== Okunacak bölüm ==
* * * * *

AKP ÖLÜLERİMİZE BİLE DÜŞMANLIK YAPIYOR, KENDİ ÖLÜSÜNE SAHİP ÇIKMIYOR
* Tüm çağrılara rağmen Türk devleti operasyonlarına devam ediyor. Özellikle gerilla şehitliklerine saldırıyor. Bu konuyu nasıl değerlendiriyorsunuz?
Doğrusu AKP çok kirli bir özel savaş yürütüyor. İnsanlığın, yine Kürt halkının tüm kutsallarını hedef yapıyor. Bunlarla Kürt toplumunun sinir uçlarına dokunuyor. Çünkü amacı toplumu ezmektir. Yani Kürt neye inanıyorsa, neyi kutsal görüyorsa onu yere çalacak, moralini bozacak, psikolojisini zorlayacak. Savaş tarihinin ilk dönemlerinden beri, savaşan tarafların birbirlerine karşılıklı saygı duydukları hususlar vardır. Bunların başında da şehitler gelir. Örneğin eskiden bir çok savaş yaşanmıştır, binlerce kişi ölmüştür ama bazen bir gün ara verilir ki herkes cenazesini alsın götürsün ve törenle gömsün. Bunun tarih kitaplarına konu olan bir sürü milattan önceki örneği de vardır. Ölülere saygı göstermek, ta o zamandan beri bir insani gelenektir; savaş ahlakının bir parçasıdır. Ama AKP ölülerimize ve kutsallarımıza bile düşmanlık yapıyor. Şehitlikleri hedefliyor. Şehitlikleri günlerce bombalıyor. Yanındaki kutsal inanç mekanları olan camileri ve cem evlerini de yok ediyor. Bunları yaparken de hiç utanmıyor, arlanmıyor. Ardından ise sanki orası örgütsel çalışmaların yürütüldüğü bir karargahmış ve orada kararlar alınıyormuş gibi, ‘onların yerlerini yok ettik’ diyor; bir de utanmadan cephane, vb. malzemeleri yakaladığını da belirtiyor. Halbuki orası bir şehitliktir. Gelen insanlar orada ibadetlerini de yapabilsinler diye cem evi, cami ve mescitler yapılmış. Kısacası Kürt halkının tüm kutsalları AKP için bir hedeftir. Savaş böylesi kirli bir savaştır. Gerçekten biz çok terbiyesiz ve ahlaksız bir düşmanla karşı karşıyayız. Çıkarı uğruna her şeyi yapabilir. AKP’nin düşmanlığı böyle bir düşmanlıktır.

* * * * *

== Çıkarılan malzeme ==

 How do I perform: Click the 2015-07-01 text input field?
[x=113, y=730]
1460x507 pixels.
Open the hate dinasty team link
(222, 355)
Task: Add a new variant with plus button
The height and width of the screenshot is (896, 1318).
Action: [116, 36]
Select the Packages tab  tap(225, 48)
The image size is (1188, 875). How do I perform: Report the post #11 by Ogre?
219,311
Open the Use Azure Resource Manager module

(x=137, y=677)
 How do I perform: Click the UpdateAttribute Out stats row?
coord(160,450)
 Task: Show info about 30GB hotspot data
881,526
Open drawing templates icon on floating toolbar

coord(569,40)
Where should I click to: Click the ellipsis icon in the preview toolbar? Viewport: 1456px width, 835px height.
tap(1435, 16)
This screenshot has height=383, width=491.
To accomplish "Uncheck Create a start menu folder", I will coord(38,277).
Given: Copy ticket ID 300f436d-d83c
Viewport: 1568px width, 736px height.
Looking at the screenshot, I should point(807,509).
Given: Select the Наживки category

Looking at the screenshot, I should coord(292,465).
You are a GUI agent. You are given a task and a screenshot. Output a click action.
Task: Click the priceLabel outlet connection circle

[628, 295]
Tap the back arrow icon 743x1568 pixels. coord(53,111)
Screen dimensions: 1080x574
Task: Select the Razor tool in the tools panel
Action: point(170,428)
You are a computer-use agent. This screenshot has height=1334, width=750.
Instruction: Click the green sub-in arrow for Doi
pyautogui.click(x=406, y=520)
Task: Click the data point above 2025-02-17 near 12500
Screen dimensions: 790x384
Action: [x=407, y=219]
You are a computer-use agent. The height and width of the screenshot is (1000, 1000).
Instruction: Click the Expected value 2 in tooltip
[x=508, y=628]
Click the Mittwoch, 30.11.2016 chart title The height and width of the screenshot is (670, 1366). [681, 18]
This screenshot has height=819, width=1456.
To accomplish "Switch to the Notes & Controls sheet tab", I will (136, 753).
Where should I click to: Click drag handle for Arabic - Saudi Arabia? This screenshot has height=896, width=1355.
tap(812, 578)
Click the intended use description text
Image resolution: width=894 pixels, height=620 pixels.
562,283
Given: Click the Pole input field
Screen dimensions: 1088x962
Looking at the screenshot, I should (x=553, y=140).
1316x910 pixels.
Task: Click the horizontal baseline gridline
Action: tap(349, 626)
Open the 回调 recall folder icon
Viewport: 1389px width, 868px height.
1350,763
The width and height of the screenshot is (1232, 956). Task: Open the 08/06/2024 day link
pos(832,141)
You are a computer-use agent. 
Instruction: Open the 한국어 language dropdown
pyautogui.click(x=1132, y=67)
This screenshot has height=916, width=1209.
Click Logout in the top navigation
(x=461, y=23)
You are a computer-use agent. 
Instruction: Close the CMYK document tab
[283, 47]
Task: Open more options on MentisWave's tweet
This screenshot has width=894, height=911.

* * * * *

== Yönerge 1 ==
Okunacak bölümü "AKP ÖLÜLERİMİZE BİLE" sözlerinden başlayıp "konuyu nasıl değerlendiriyorsunuz?" sözlerine kadar, bunlar da dahil, yeniden yazın; bunu yaparken "operasyonlarına" yerine "saldırılarına" koyun.
== Yönerge 2 ==
Okunacak bölüme göre şehitliklerin yanına cem evi, cami ve mescitler ne amaçla yapılmış?
== Yönerge 3 ==
Şehitliklere yönelik saldırılar üzerine yapılan konuşmayı, son cümlesinden sonrasını yazarak sürdürün.
Satırlar, okunacak bölümden bağımsız ayrı bir malzemedir.

== Cevap 1 ==
AKP ÖLÜLERİMİZE BİLE DÜŞMANLIK YAPIYOR, KENDİ ÖLÜSÜNE SAHİP ÇIKMIYOR
* Tüm çağrılara rağmen Türk devleti saldırılarına devam ediyor. Özellikle gerilla şehitliklerine saldırıyor. Bu konuyu nasıl değerlendiriyorsunuz?

== Cevap 2 ==
Gelen insanlar orada ibadetlerini de yapabilsinler diye.

== Cevap 3 ==
Mesela bir asker cenazesi gerilla alanlarında kaldı ama ölülerine sahip çıkmadılar. Üzerinden çıkan belgelere dayanarak isim verdik, ‘yanımızdadır’ dedik; AKP’li bir yetkili, ‘doğru değil, gerekirse mezarını açarız ve tahlil yaparız’ dedi. Buyurun tahlil yapın. O kişi mi değil mi biz bilmiyoruz. Yalnız bir askerinizin cenazesi bizim yanımızdadır. Bu bir hakikattir. Peki bu cenazenin sahiplerine ne denildi? Ne yazık ki böyle şeyler de yaşanıyor.
DAİŞ, POLİS VE ASKERLERLE OPERASYONA ÇIKIYOR
Savaşın kirliliğinin daha net açığa çıkması açısından bir örnek daha vereyim: Halkımız, Cizre’de mahallelere saldıran polislerin birbirleriyle Arapça konuştuklarına şahit olmuş. Aynı şekilde şu an Çarçella’da ordu içinde kendi aralarında Arapça muhabere yapanlar varmış. Herhalde o muhabereyi yapanlar Türk askeri değildir. Biraz önce ‘DAİŞ’le savaşıyor mu savaşmıyor mu’ diye sordunuz ya; işte DAİŞ’le olan ittifakın bulguları. Askere çeşitli cesaretlendirici ve sağlıklı düşünmeyi engelleyen ilaçlar veriyorlar. Önde giden asker ölürse, arkadan gelenler ona basıp geçiyor. Yani böyle bir vahşet yürütüyorlar. Ahlak falan hepsi ayaklar altına alınmış. Şu an yürüttükleri savaş böyle bir savaştır.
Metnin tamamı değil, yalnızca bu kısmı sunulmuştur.